I'm not at all sure that foxfire really wishes a realistic or non-dogmatic discussion related to the decline of the Republican party's standing and electoral chances, but that's what ought to filling these pages. Do you folks on the right here desire an open and honest appraisal or merely to fold yourselves into the comfort of self-certainty, avoiding reflection where it discomfits? I would advise you to begin from an hypothesis that some of your fundamental and cherished ideas are wrong or are unbalanced or are not so broadly shared as you have assumed or been told.
There's an obvious precedent here to help you pause and take a careful survey... if you hold that during the sixties the left in america (and elsewhere, for that matter) became too extreme in certain ideological positions and, in their arrogant self-certainty,
didn't even realize they had moved seriously beyond the citizens' consensus , then you have a good working model for what your present situation might well be. There are indications that such an awareness is dawning. Fox herself includes significant modern conservative voices within what she calls 'the radical right' and Asherman suggests that the party's problem (and the movement's problem) is that it has moved too far right.

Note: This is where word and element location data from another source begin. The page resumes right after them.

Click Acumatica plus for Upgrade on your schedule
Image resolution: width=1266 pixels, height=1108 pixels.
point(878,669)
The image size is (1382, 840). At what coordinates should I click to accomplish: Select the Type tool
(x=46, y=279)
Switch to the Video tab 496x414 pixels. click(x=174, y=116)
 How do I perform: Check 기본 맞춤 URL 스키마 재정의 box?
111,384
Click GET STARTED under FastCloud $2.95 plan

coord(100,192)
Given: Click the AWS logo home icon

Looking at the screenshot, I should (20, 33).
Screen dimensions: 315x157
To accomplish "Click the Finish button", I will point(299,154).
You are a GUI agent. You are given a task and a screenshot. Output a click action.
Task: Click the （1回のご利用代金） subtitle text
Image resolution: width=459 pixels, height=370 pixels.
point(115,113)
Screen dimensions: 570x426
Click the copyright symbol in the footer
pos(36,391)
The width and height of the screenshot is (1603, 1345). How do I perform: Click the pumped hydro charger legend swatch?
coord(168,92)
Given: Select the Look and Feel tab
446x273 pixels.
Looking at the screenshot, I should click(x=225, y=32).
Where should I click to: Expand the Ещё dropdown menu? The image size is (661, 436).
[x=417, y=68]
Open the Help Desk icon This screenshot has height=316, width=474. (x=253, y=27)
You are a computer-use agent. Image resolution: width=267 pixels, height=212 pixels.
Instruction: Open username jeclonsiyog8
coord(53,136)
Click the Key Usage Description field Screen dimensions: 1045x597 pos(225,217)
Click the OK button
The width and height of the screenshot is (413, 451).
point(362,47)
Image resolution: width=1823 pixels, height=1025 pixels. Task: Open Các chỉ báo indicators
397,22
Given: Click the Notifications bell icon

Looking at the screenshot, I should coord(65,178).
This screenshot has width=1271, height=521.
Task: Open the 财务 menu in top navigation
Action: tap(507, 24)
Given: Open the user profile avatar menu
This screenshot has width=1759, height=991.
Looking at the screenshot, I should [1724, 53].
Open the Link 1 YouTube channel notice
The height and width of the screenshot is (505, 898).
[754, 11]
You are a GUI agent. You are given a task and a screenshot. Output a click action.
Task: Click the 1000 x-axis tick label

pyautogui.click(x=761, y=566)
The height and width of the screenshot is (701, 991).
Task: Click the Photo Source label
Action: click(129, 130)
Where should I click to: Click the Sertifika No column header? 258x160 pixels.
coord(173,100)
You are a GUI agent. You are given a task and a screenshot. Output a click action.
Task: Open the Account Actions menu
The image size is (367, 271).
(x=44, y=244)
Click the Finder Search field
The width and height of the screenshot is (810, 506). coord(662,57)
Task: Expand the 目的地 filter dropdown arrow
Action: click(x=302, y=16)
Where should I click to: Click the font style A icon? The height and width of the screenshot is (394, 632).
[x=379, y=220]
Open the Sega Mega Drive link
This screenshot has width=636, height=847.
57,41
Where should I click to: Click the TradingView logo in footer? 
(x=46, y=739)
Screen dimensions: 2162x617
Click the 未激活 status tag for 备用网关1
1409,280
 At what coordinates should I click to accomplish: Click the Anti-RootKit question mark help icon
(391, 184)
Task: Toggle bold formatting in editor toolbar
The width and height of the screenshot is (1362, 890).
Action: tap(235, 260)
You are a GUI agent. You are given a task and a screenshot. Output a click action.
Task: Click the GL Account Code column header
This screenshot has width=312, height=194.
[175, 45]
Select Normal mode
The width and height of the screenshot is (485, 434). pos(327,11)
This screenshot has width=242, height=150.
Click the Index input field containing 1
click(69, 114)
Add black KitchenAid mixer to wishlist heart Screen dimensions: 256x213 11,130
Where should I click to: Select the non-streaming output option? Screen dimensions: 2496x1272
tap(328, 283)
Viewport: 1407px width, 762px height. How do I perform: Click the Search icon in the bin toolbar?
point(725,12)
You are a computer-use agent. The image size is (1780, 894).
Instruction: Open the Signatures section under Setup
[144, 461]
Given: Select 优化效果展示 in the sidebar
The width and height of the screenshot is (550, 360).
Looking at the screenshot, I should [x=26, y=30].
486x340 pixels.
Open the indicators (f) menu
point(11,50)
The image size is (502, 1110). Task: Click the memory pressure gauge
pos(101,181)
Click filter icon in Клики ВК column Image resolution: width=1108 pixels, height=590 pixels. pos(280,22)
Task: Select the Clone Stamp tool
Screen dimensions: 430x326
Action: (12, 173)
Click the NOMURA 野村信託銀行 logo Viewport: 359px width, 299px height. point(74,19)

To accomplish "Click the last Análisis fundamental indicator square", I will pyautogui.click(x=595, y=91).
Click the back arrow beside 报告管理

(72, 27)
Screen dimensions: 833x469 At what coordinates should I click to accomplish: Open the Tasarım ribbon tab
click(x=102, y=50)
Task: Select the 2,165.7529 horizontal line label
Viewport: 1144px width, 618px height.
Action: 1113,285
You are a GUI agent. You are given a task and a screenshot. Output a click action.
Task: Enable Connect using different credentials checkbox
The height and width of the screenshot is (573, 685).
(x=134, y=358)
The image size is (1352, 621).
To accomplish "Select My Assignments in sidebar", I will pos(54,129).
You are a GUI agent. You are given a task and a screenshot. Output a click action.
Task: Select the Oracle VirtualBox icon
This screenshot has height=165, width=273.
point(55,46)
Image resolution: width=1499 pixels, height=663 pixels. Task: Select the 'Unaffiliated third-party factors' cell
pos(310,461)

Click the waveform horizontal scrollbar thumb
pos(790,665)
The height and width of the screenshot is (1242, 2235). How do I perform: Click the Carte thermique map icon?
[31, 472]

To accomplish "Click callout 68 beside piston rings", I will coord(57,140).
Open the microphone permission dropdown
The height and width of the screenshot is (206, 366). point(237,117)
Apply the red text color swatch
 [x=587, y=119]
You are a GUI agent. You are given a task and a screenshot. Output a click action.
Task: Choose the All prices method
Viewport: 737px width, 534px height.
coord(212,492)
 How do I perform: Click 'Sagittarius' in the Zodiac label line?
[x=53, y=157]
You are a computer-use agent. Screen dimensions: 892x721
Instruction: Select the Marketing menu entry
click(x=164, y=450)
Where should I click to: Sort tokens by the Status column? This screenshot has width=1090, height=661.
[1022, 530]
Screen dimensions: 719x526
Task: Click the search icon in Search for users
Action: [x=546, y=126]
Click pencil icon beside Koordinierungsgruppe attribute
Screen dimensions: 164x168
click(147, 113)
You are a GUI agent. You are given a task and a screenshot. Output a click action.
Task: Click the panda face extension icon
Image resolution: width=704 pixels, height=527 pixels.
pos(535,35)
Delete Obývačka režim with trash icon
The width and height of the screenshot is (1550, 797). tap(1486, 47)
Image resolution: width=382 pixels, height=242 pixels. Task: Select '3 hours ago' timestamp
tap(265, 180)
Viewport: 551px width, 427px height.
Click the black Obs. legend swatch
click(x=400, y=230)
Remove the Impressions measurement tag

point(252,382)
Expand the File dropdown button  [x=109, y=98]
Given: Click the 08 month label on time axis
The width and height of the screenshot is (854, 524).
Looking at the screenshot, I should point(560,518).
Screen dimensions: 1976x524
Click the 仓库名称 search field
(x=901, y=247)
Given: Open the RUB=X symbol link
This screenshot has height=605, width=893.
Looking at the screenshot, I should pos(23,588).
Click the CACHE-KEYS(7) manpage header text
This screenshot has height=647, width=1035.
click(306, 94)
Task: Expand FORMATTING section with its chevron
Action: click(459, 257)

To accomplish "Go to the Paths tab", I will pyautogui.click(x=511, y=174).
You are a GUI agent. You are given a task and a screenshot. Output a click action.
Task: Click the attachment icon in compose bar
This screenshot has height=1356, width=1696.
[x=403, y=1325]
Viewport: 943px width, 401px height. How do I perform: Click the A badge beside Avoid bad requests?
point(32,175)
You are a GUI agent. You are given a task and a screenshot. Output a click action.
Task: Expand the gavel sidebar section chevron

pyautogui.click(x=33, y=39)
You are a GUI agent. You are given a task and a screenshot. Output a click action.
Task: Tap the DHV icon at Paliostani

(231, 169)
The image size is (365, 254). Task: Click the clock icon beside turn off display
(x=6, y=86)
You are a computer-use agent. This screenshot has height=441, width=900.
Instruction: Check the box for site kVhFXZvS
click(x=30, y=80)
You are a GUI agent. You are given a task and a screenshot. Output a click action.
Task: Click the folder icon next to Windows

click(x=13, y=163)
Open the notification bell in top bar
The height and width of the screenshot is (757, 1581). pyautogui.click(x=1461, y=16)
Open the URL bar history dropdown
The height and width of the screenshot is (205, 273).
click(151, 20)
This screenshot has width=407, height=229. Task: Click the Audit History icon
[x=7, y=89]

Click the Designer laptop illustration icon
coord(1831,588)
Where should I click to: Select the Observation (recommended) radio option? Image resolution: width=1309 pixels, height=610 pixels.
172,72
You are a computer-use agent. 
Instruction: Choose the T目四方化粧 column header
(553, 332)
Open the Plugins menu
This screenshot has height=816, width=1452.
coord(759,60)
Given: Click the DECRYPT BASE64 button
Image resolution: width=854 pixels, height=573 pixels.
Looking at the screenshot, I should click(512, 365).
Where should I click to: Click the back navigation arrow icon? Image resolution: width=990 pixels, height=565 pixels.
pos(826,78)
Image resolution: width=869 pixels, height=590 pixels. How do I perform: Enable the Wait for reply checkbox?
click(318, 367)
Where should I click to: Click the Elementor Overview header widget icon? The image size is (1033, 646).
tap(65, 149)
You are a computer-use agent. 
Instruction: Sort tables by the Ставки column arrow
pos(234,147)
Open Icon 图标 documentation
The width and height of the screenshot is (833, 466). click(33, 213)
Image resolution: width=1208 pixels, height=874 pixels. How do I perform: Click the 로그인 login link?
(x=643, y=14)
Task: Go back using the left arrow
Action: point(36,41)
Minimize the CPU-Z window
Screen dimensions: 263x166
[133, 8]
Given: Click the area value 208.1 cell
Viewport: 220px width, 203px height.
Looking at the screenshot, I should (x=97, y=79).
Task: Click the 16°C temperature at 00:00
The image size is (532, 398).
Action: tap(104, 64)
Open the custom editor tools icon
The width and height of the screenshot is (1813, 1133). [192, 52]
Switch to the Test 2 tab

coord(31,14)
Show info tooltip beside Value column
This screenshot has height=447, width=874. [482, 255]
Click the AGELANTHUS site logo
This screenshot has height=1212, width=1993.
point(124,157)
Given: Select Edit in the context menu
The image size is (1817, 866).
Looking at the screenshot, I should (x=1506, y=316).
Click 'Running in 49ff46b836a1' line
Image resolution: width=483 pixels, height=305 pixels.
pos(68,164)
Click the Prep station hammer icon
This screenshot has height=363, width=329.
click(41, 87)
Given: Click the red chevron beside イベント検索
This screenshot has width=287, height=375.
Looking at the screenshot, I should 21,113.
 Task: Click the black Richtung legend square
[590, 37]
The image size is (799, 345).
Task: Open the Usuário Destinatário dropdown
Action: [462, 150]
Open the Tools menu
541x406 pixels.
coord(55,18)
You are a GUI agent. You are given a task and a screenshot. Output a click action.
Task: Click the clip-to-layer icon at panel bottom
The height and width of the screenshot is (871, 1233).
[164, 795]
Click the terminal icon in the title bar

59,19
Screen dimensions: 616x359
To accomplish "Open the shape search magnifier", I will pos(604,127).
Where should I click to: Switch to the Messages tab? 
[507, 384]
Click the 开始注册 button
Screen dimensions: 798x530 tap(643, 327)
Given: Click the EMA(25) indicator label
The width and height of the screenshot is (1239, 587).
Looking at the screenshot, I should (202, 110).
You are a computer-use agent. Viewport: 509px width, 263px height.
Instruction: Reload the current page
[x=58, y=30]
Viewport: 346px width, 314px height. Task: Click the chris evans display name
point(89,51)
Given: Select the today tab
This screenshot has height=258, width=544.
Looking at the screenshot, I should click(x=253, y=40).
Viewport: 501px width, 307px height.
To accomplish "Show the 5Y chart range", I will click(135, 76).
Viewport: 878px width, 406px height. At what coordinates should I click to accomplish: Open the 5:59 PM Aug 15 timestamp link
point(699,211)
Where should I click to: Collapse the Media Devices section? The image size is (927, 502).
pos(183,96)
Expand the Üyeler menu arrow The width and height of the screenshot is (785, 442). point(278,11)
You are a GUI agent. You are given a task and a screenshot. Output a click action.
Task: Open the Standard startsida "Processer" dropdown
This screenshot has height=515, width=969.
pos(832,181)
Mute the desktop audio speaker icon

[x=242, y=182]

I actually hope you guys take a while to figure this all out because the US needs time now to undo a lot that's been done and which has been seriously detrimental. I want you to continue to be too extreme (outside popular consensus) in your thinking and speech and acts for a while longer. And I'm confident you will be.
But sooner or later, it would be better if you got a hell of a lot smarter about all this because one-party-rule, by either side, isn't going to work if america wants to function as a real democracy. And that's the first thing you have to fully and honestly face, because you haven't been facing it at all, quite aside from predictable lip service to the theory of it.
Modern american movement conservatism holds,
as a fundamental premise (let's call it Premise One), that proper american values, traditions and political philosophy are understood and maintained ONLY within and by their own movement. If someone is outside the movement, he has it wrong as a simple matter of axiomatic truth. Conservatism = true Americanism whereas Non-Conservatism = the other, the wrong, the deluded, the unpatriotic, the traitorous, the perverse, the bad, the improper.
If you do not recognize that what I've just written is both highly accurate and seriously dangerous to democracy not to mention your own personal rationality, then you are a modern movement conservative and you are a species on the brink and deserving to be there.
Let's look at foxfires first post starting off this discussion.
Quote:It has been widely speculated that President Bush and the GOP fell into widespread disfavor and lost majority control of Congress when they abandoned basic conservative principles.
As I pointed out earlier that "widely speculated" is either misworded or it is guilty of precisely the sort of dogmatic myopia I've just been talking about. There is no speculation or argument of this sort arising anywhere at all outside of movement conservatism. Within the movement, it is widespread. And it is entirely predictable that it would be because of Premise One. The movement won't be in error or won't have it wrong. Because it is
True and Right. The only possible failures must arise from having fallen away from movement values, traditions and philosophy.
Quote:It is a given that most American liberals didn't like President Bush to begin with and didn't vote for Republicans for Congress either. Therefore, it can be concluded that the GOP lost power when it violated those issues most important to their base generally imbedded in an ideology known as modern Conservatism.
It took until the second paragraph for "liberal" to arrive. And arrive it must because it is the umbrella term used within the new conservative movement to scarlet letter "the other". Everything that is 'wrong' with america, everything which is non-american reflects some aspect of liberalism. But what's interesting in this paragraph is something else...the formulation that GOP losses in power have occured as a consequence of the GOP not being sufficiently aligned with conservative movement values, traditions and philosophies. There's no allowance possible that GOP losses might be a consequence of the movement itself. Further, there's the obviously foolish notion that the movement conservatives, by themselves, determine electoral results. Party strategists such as Rove do not suffer this delusion because they can't afford to.
Quote:As a replacement for the "Bush aftermath" thread which is drawing to a close, perhaps this thread could be a place where we could discuss where conservatives got it right, where we went wrong, what we need to do to regain the confidence of the Conservative base, and other GOP/Conservative issues.
I've just told you where you got and still get it wrong. You don't "need to regain the confidence of the Conservative base". You need to regain the confidence of everyone else and that can never happen while everyone else is guilty of improper or profane americanism.